PORT ANGELES — A memorial service for a widely known man killed by a large mountain goat is expected to draws hundreds of people.
Bob Boardman, 63, who was gored in the thigh by the mountain goat’s sharp horns on Switchback Trail near Klahhane Ridge on Oct. 16, was an avid hiker, registered nurse and musician.
He was a diabetes educator at Olympic Medical Center in Port Angeles and had played his music with bands all over the North Olympic Peninsula.
He also did medical work for years for the Peninsula’s Lower Elwha Klallam and Makah tribes.
Before moving to Port Angeles in 1999, he lived for 25 years in Port Townsend.
The memorial service for him will be at 1 p.m. Saturday at the Lower Elwha Klallam Tribal Center on the tribe’s reservation just west of Port Angeles.
His obituary is on Page C9 of today’s Peninsula Daily News.
A website, bobboardman.com, is devoted to Boardman.
An autopsy confirmed that Boardman died of exsanguination, meaning he bled to death, said Barb Maynes, Olympic National Park spokeswoman.
The goring was the first fatal animal attack in the national park’s 72-year history.
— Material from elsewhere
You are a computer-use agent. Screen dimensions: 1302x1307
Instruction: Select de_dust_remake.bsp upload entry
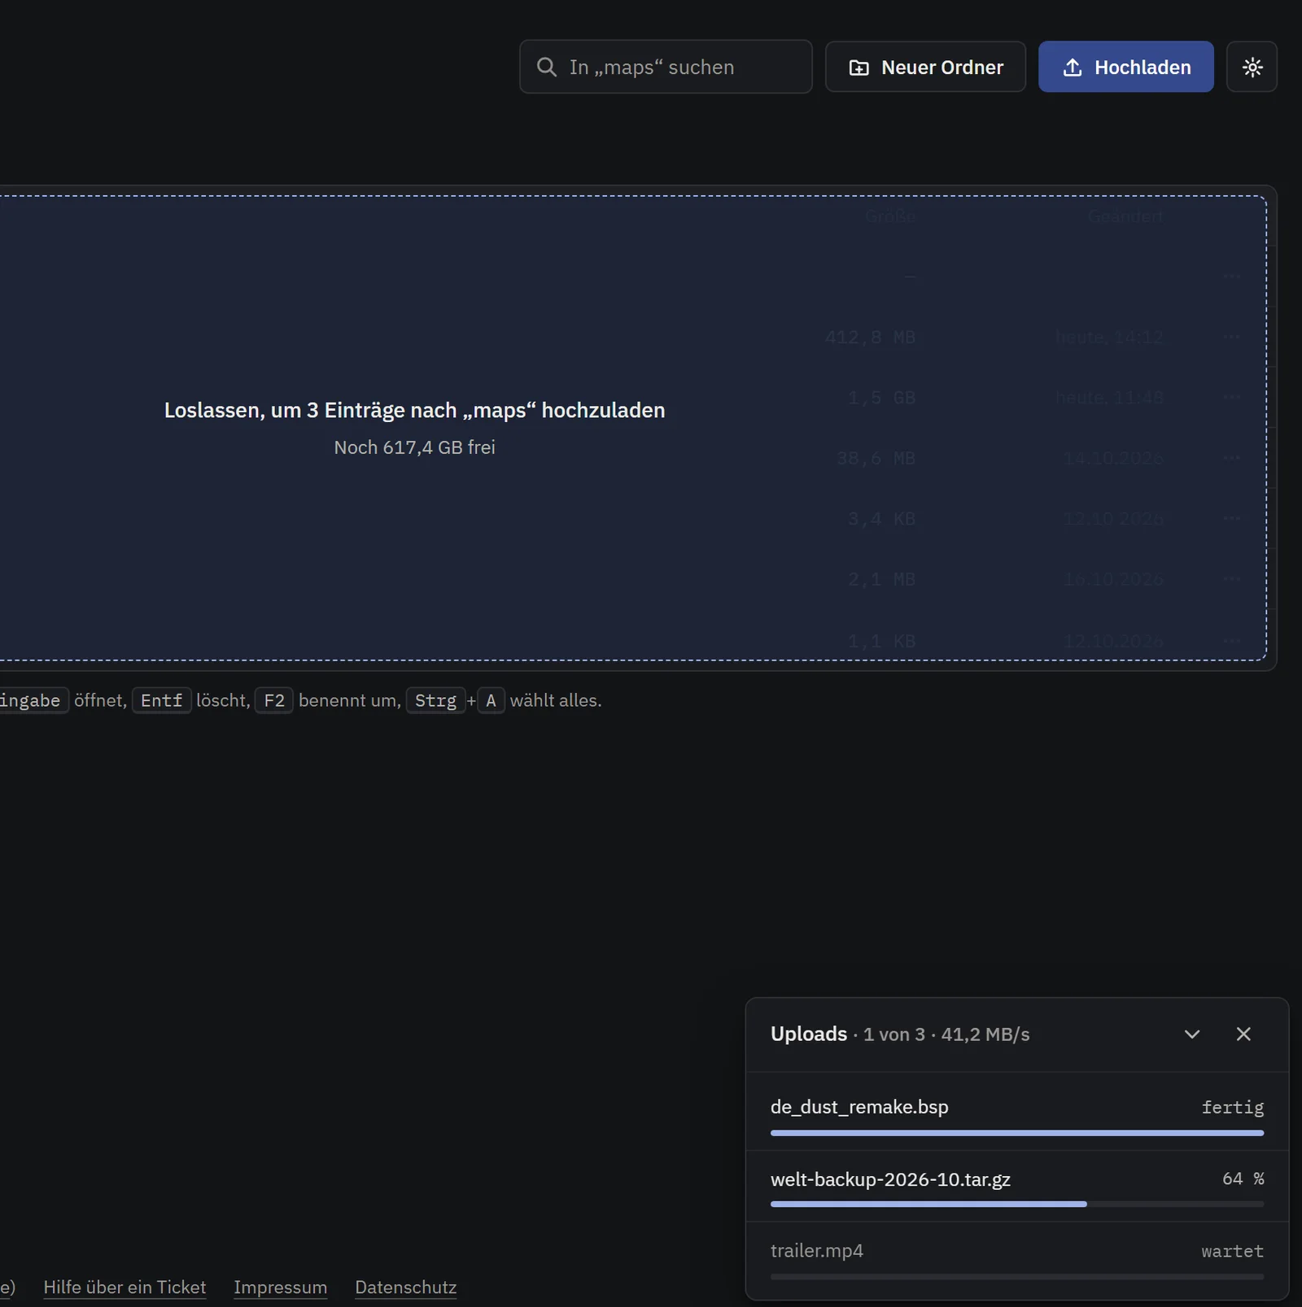(1016, 1112)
Witnesses said the mountain goat chased Boardman down the trail.
Hikers had reported for years of being challenged by an aggressive mountain goat on the park’s Klahhane Ridge, near where the attack occurred. The national park had posted warning signs.
The animal that killed Boardman was tracked down and shot by rangers.
Test results this week
A necropsy, or animal autopsy, was conducted Oct. 17 on the animal.
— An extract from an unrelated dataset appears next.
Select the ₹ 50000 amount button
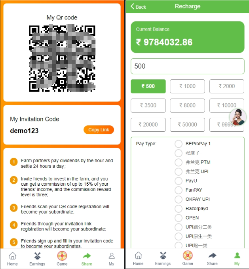249x269 pixels. click(x=187, y=125)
A report is expected this week.
Among other things, the necropsy might show whether the mountain goat had entered the rut, the fall mating season.
Maynes said mountain goats in the national park typically do not behave differently toward people during the rut, which peaks in mid-November.
But male mountain goats are known to exhibit “dominance displays” toward other males, challenging and intimidating their rivals.
The necropsy is also expected to reveal any signs of disease, such as rabies, or abnormalities of the central nervous system.
“We’re looking for anything that might predispose an animal to exhibiting such unusual behavior,” Maynes said.
She said nothing unusual was found in a visual investigation of the animal, which was about 4 feet tall and nearly 300 pounds.
“They took a huge range of tissue samples,” she said.
“They are being analyzed. That’s being done by a couple of different sources, which provide a double check of one another.”
Tissue analysis is being handled by a pathologist in Snohomish County and by National Park Service officials in Fort Collins, Colo.
Died as hero
Boardman died as a hero, warning off other hikers as the aggressive mountain goat closed in on him, according to another hiker on the Klahhane trail, Margaret Bangs.
Bangs, a Port Angeles physician, and others who were on the trail saw events leading up to the attack and following it but did not see the attack itself.
Other hikers said that after it gored Boardman, the mountain goat stood over Boardman as he lay motionless on the ground bleeding, staring at people trying to help before it finally moved away.
Mountain goats were introduced to the region in the 1920s, before Olympic National Park was established in 1938.
Park rangers are now patrolling trails around Klahhane Ridge, east of Hurricane Ridge and about 17 miles south of Port Angeles, looking for any other aggressive mountain goats and talking with hikers.
ONP Superintendent Karen Gustin said rangers want to make sure there are no other mountain goat attacks.
If other aggressive mountain goats are found, the park would first look at the option of removing them from the park, Maynes said.